Why do companies die? There are winds even if you get to scale and scope that will begin to drive a company down into a struggling bureaucracy, what we call the southward wind. Here are the forces that push the company to a struggling bureaucracy and eventual death:
Curse of the matrix
The matrix is here to stay. The whole point of good organizational design is to create conflict, and it’s because business is complex. You want your supply chain guy to try to drive costs out of everything by making the proposition the same, and you want your local market guy to fight for the local market difference.
The issue is not the matrix; the issue is conflict resolution and the speed of conflict resolution. When we talk about the curse of the matrix, it’s about something that leads to such slow decision-making that you destroy the energy of your company.

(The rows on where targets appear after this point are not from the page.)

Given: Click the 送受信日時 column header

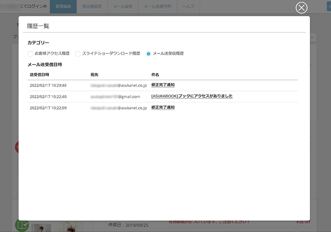Looking at the screenshot, I should click(39, 75).
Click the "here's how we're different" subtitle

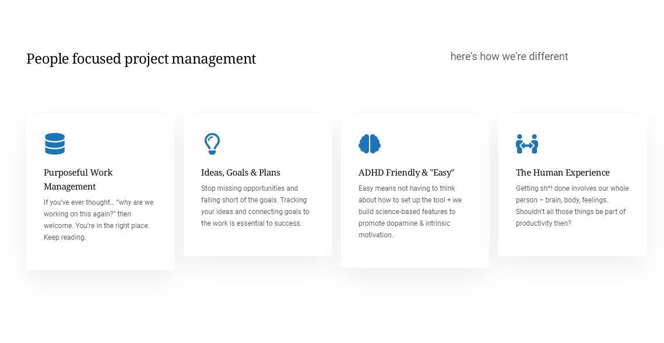(509, 57)
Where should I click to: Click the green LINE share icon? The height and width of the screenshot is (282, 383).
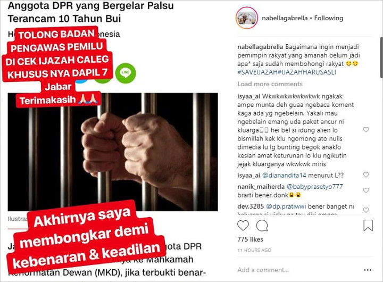tap(126, 73)
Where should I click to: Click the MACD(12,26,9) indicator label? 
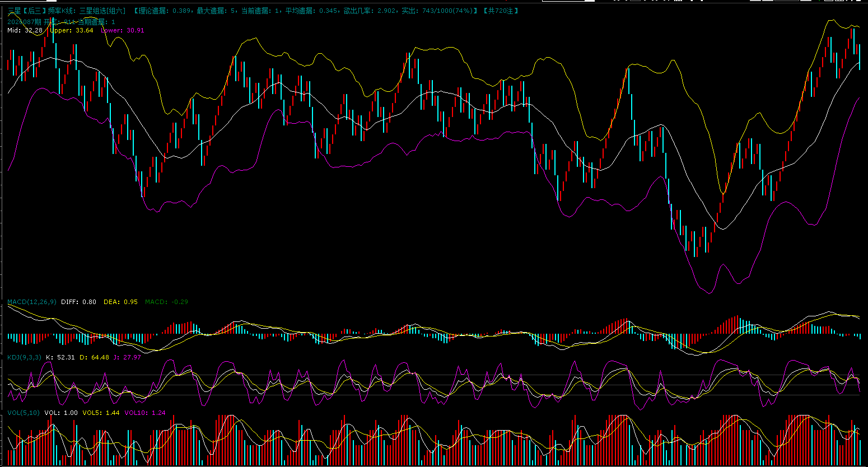(31, 302)
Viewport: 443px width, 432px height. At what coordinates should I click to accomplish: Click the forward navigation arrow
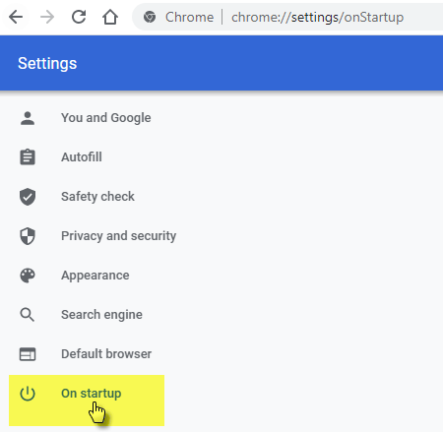coord(47,17)
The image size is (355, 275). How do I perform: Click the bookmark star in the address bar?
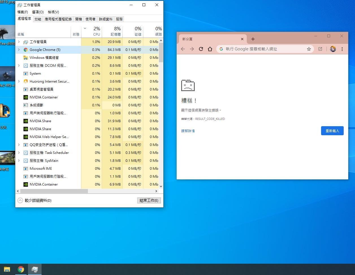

Fragmentation of the customer experience
As companies grow, aspects of what the customer sees and does with the company spread across the bureaucracy. Pretty soon nobody is accountable for the customer. One of the phrases that we often use is who’s the king of your organization, who’s the person actually completely accountable for delivering on the value proposition?
Very often, the companies can’t define them? They will say that it spreads across 23 people and that they don’t have anybody directly accountable. And therein lies the problem. No one is accountable for the customer anymore.
Death of the nobler mission
The problem is as you move from insurgency to incumbency, you lose that mission. You were originally at war in your industry on behalf of a dissatisfied customer. Suddenly, now you’re the incumbent defending the industry, defending the rules of the game, defending your own economics, and no longer on the nobler mission, and your people realize it far before you do. That mission is gone.
Complexity doom loop
The final one is the complexity doom loop. Why do companies die? As the organization grows, its operations become complex, and this complexity is what kills the growth. That is at the core of the complexity Doom loop; it is your own growth creating the complexity that will kill you or make it almost impossible to have strategy discussions.
Think about your company, when you started, it was pretty simple. You had a leader, you had a customer, and you had a front line. There was absolute clarity about the product that you sold, and the lines were pretty clear. The CEO could talk to anybody in the front line; they didn’t have to worry about hundreds of span breakers or various functional committees they needed to be part of. Everybody understood the product, and things were clear.
Then things start getting very complex. For example, as you’re talking now about the next percent of growth in your growth plan, you’re facing much more portfolio complexity than you originally did. You’ve got more markets, more adjacencies, more product lines, more service offerings, and that creates complexity.
You then try to organize around that and create organization complexity. There are lots of debates about how to organize best to capture all these adjacent opportunities. Then people try to resolve them with grand ideas about what we’ll do better with IT and information flows and create process complexity, as one CEO of a company said.
Then what happens is that complexity creates dissonance within the management team, which is its own complexity. A good day at the office is suddenly aligned, people stop talking about acting and doing anything, but they’re very, very content that they’ve at least aligned. The problem with complexity is it gets companies exhausted.
Decisions and conflicts aren’t being resolved, giving rise to the energy vampire. The energy vampires are those people in the organization sucking the life out of your talent and people by constantly blocking their action, and then that leads to exhausted leaders.
Then what happens, and I see this all the time in companies, is those leaders forget to do the one thing that leaders have to do, which is to simplify and try to deliver a strategy and a plan of action that is simple. It takes a lot of effort to focus and be simple. How do you strip that down again? How do you get back to where the lines are simple? I found it fascinating that when Tim Cook was asked shortly after Steve Jobs died, what is the one thing you learned from Steve Jobs? His answer was I learned focus is key.
Why do companies die? Companies die because of the curse of the matrix, fragmentation of the customer experience, death of the nobler mission, and complexity doom loop. A lot of companies now are thinking about their partners as a means to bring back the founder mentality. It used to be automatic if you thought about acquiring a company, your first job was to make it into yourself.
We are now seeing CEOs hesitate and say, actually, if I acquire a founder-led company, I want that mentality to actually influence me.